Most people are familiar with these super sweet and very popular root vegetables… their signature bright orange coloring is easily recognizable! Mothers and fathers are perpetually encouraging their children to consume this lovely, sweet vegetable for its nutritious properties such as improved vision, healthy skin, strong and healthy teeth and many more! Carrots are fairly easy to grow, and you can avoid pest invasions by simply keeping up with weeding. They like full sun and sandy or loose soil so that they can stretch their roots far into the ground. Mulch to keep the roots cool. Carrots are also frost resistant, and actually can taste better after having endured the first couple frosts before being pulled from the ground. They come in a variety of colors including the traditional orange, as well as reds, purples, yellows and whites, and have varying levels of sweetness.
Plant your carrot seeds 3 to 5 weeks before the last spring frost date and make sure that the soil is well-tilled with no rocks so that the roots can dive down deep. To avoid forked carrots, don’t till too-ripe or too fresh manure into the dirt before planting the seeds, and wait to fertilize until 5-6 weeks after sowing the seed. Water at least 1 inch weekly.
There are 5 different categories regarding carrot shape and size. Ball-type, Chantenay, and Danvers carrots have bulbous shapes that can handle heavy or shallow soil due to their short root length and wide width. Nantes and Imperator carrots are long and thin, requiring loose and deep soil. Sow 1 pinch of about 6 seeds per 1 inch and cover with ¼ to ½ inch of screened compost, potting mix, or sand. Soil should remain moist for best germination. Carrots take about 1-3 weeks to sprout, so don’t worry if they don’t come up right away. They also tend to sprout slower in colder soil, so take soil temperature into account.

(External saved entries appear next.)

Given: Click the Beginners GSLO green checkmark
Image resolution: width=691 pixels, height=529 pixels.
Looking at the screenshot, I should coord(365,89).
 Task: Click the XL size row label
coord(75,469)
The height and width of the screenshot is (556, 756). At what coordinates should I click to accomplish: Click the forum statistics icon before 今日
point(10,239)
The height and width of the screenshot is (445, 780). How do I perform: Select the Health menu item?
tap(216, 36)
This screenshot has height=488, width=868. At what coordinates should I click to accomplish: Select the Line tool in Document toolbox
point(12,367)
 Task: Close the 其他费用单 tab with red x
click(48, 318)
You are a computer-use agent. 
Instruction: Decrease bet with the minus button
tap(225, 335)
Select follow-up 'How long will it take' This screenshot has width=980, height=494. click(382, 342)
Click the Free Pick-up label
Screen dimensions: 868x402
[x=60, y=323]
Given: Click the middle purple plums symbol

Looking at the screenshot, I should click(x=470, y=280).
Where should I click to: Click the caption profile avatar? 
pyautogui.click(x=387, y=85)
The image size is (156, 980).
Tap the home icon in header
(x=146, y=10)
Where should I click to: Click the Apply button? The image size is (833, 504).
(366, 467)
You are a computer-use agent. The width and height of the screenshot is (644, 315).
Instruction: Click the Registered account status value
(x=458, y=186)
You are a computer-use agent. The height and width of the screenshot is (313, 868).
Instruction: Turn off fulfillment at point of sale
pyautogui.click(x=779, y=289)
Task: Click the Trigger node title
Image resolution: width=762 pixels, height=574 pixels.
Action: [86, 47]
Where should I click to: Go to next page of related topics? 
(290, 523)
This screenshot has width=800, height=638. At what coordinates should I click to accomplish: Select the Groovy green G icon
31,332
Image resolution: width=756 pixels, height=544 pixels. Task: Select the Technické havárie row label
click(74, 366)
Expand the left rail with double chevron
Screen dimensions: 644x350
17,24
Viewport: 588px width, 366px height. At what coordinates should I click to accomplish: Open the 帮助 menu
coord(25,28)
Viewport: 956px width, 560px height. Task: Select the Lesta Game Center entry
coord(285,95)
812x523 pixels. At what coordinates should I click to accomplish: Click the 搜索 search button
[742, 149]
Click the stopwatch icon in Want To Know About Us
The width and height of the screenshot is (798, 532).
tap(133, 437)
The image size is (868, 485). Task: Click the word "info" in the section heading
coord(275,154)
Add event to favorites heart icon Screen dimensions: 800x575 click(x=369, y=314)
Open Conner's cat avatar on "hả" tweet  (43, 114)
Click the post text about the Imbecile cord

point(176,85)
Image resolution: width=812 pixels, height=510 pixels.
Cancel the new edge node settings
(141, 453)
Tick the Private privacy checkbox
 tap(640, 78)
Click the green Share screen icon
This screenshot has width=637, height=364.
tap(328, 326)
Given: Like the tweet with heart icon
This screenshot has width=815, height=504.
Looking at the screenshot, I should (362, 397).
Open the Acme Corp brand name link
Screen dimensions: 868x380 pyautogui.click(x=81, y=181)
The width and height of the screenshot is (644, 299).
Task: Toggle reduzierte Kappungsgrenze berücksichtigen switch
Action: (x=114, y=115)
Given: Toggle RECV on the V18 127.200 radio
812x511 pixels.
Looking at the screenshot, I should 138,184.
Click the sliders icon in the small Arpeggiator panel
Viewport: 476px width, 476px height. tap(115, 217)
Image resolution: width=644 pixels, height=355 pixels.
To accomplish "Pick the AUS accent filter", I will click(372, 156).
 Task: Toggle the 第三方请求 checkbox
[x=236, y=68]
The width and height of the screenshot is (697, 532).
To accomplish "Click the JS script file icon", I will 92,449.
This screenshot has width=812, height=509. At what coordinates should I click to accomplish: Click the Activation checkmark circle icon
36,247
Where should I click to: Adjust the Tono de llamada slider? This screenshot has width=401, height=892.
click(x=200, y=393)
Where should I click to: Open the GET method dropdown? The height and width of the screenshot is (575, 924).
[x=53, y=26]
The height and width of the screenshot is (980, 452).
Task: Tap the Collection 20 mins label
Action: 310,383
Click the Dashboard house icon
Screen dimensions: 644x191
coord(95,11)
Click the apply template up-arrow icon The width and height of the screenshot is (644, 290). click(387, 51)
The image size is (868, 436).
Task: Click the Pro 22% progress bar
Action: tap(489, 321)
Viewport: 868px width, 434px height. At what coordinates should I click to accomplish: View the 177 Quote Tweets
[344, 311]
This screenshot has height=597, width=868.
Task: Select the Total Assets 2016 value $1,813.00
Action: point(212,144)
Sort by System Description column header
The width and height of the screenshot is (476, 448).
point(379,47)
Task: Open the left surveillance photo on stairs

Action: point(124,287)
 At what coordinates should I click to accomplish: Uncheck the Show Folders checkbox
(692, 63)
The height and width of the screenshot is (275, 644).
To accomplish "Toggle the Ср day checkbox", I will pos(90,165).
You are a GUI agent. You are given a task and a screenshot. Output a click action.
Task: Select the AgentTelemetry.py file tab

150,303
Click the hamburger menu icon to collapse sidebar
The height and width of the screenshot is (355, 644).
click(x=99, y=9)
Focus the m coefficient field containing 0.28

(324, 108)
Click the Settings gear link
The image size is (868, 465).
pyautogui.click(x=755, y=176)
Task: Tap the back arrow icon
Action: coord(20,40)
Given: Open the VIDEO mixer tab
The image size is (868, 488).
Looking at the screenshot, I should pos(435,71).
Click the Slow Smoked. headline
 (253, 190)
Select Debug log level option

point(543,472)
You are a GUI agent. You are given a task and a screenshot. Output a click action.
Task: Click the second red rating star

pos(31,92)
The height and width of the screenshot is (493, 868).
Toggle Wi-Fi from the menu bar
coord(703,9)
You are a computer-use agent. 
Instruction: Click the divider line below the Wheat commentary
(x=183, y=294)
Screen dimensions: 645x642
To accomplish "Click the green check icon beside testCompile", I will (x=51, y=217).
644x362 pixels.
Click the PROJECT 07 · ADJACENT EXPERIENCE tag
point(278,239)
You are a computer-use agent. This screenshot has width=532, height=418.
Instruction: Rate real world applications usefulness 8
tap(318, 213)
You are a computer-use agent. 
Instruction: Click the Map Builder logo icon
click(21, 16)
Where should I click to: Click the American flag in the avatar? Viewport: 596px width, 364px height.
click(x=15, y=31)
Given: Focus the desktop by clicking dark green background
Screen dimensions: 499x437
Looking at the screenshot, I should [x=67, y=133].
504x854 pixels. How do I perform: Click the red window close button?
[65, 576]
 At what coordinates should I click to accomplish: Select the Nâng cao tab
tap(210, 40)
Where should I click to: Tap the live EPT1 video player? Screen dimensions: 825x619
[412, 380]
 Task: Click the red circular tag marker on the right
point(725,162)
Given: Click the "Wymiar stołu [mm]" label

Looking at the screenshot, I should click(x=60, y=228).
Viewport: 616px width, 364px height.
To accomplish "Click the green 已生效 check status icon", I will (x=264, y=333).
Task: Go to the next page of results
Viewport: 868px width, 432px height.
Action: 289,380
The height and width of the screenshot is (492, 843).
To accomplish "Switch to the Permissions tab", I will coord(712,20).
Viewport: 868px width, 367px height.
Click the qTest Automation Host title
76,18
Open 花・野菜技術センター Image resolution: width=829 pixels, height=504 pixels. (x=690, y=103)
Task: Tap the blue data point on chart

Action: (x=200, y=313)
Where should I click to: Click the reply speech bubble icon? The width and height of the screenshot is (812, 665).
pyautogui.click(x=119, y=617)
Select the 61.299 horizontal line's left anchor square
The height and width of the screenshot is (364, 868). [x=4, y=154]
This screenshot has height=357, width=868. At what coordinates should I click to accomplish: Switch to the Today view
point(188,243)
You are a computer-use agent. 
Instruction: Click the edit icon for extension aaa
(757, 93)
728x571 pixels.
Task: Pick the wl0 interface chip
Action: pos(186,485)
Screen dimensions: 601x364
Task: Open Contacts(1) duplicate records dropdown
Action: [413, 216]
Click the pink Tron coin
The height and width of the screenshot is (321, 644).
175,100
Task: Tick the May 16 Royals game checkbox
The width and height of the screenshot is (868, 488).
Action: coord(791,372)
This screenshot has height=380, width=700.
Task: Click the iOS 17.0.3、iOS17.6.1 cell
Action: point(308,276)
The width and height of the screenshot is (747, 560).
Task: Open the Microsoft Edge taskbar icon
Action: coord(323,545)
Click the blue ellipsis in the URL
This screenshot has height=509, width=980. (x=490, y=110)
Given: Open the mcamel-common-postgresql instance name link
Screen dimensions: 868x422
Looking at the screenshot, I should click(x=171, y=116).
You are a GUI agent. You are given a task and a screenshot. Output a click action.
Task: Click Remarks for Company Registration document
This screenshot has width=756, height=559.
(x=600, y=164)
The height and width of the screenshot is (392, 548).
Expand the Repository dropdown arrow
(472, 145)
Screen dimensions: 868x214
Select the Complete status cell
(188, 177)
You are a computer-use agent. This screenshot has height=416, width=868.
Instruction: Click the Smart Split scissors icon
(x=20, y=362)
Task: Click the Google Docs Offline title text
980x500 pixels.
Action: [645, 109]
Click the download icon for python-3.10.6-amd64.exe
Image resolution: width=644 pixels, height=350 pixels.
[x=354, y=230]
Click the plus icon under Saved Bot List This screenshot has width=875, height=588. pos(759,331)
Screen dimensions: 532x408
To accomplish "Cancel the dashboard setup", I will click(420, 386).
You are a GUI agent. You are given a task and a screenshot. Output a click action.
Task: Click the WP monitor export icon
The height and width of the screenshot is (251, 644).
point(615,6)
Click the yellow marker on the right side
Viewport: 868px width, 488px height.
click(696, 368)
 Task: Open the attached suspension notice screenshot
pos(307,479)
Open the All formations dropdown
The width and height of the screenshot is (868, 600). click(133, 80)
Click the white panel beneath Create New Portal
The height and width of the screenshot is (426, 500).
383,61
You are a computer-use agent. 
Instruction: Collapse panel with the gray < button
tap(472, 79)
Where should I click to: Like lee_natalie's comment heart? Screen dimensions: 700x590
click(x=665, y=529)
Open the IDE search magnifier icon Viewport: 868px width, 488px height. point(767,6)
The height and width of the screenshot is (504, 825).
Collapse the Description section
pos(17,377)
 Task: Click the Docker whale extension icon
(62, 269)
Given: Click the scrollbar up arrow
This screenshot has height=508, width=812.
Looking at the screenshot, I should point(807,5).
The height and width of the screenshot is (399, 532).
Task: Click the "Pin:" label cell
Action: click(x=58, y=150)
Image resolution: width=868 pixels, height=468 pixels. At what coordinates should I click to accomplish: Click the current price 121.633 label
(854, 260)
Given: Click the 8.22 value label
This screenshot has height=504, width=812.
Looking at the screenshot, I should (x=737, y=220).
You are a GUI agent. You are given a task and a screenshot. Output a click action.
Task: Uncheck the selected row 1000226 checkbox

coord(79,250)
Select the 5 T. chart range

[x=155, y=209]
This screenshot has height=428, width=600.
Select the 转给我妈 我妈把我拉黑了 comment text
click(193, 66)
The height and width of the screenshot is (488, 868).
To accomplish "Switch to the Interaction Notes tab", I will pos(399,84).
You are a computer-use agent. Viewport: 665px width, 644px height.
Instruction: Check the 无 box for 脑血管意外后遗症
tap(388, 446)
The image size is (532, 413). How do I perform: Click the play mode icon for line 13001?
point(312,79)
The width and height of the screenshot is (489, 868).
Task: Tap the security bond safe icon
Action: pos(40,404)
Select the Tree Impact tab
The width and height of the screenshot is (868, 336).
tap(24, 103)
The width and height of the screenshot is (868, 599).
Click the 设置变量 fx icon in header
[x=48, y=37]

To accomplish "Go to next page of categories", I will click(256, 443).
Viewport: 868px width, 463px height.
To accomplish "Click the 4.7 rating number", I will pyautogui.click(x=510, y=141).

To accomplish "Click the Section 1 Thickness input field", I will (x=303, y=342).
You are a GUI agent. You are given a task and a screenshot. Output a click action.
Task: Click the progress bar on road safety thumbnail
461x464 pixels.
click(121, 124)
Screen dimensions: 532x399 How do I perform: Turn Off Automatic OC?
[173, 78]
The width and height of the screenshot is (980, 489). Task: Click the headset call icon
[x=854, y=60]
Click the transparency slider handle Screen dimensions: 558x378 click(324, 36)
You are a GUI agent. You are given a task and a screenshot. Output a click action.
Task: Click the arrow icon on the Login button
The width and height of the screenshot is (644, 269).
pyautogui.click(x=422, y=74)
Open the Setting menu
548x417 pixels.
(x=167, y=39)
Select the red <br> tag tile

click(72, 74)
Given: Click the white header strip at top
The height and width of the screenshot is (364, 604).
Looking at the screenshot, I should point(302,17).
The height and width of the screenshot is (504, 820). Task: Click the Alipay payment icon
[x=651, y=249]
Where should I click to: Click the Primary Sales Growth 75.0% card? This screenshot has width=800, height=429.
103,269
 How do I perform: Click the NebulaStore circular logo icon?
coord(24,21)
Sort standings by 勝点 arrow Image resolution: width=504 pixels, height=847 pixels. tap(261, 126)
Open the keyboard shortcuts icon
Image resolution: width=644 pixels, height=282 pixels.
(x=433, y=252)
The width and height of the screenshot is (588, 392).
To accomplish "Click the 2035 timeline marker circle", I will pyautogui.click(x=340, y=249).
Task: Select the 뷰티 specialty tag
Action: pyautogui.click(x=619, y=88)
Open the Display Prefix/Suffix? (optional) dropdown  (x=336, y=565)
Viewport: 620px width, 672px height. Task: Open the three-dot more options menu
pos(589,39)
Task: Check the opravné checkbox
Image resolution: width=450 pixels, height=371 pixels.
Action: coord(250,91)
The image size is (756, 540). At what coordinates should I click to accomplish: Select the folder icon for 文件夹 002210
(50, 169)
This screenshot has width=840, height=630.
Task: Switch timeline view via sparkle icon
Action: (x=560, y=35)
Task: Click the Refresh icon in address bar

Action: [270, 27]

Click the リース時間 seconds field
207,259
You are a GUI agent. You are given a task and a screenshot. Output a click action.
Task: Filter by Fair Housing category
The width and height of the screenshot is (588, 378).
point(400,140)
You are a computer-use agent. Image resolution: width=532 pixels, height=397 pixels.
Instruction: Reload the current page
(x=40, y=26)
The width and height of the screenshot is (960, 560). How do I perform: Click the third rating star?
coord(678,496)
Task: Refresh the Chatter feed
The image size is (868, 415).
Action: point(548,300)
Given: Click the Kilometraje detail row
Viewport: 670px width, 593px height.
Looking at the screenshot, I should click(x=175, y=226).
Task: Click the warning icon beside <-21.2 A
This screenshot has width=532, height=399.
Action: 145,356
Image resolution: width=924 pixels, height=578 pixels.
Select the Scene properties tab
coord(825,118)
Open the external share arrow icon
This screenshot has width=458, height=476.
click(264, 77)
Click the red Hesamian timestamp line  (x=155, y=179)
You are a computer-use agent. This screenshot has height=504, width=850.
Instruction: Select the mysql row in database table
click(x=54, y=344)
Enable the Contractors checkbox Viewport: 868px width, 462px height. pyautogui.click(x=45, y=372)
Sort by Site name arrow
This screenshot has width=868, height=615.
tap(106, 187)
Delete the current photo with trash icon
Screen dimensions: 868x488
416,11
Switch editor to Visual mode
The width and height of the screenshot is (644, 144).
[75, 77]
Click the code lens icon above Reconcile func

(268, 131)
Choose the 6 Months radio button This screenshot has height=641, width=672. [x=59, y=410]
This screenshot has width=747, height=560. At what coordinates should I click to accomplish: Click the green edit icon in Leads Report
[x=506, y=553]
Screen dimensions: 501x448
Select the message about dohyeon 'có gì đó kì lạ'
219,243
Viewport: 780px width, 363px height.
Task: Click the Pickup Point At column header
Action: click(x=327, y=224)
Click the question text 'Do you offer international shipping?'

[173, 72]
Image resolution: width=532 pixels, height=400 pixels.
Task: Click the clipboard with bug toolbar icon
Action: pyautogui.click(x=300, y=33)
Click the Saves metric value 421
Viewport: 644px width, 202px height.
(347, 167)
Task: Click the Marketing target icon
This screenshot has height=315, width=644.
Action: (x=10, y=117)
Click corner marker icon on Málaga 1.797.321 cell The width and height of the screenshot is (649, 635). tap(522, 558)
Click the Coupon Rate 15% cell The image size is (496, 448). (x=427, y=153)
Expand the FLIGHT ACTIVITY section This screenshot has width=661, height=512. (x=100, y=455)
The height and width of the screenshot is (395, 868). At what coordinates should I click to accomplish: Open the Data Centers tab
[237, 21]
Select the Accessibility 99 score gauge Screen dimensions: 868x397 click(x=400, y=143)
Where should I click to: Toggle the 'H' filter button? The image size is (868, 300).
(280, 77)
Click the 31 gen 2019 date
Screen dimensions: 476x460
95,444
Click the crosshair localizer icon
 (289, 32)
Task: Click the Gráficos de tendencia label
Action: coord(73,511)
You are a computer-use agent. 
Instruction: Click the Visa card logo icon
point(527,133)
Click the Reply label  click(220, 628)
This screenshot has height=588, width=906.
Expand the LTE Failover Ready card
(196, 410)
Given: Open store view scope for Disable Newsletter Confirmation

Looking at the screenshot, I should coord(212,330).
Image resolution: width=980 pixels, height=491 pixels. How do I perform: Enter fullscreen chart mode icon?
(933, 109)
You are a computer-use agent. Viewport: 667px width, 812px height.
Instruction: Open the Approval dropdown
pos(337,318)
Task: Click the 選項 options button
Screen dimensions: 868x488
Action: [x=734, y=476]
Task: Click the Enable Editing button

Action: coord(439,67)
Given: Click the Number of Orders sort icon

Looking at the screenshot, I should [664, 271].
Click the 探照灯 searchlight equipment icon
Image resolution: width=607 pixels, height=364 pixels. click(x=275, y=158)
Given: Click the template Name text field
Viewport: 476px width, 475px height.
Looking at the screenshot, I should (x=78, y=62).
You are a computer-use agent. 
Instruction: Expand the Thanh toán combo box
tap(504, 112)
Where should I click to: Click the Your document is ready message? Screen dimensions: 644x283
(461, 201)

Thin the sprouts to 1 inch apart when the tops are 2 inches high, as crowded carrots will produce crooked roots. Thin again 2 weeks later to 3 to 4 inches apart.
Aside from four legged pests such as deer, woodchucks, gophers and rabbits, carrots are fairly pest and disease resistant. To prevent soil-borne pests and diseases such as parasitic nematodes, carrot weevils and soft rot, rotate crops. To prevent pests such as leafhoppers (which cause carrot yellows disease) and carrot rust flies, utilize floating row covers.
The first carrots originated in Afghanistan, and actually looked nothing like the carrots we all know and love today. They were thin, spindly and purple! By the time they reached Europe in the 12th century, they had acquired their recognizable rainbow of colors.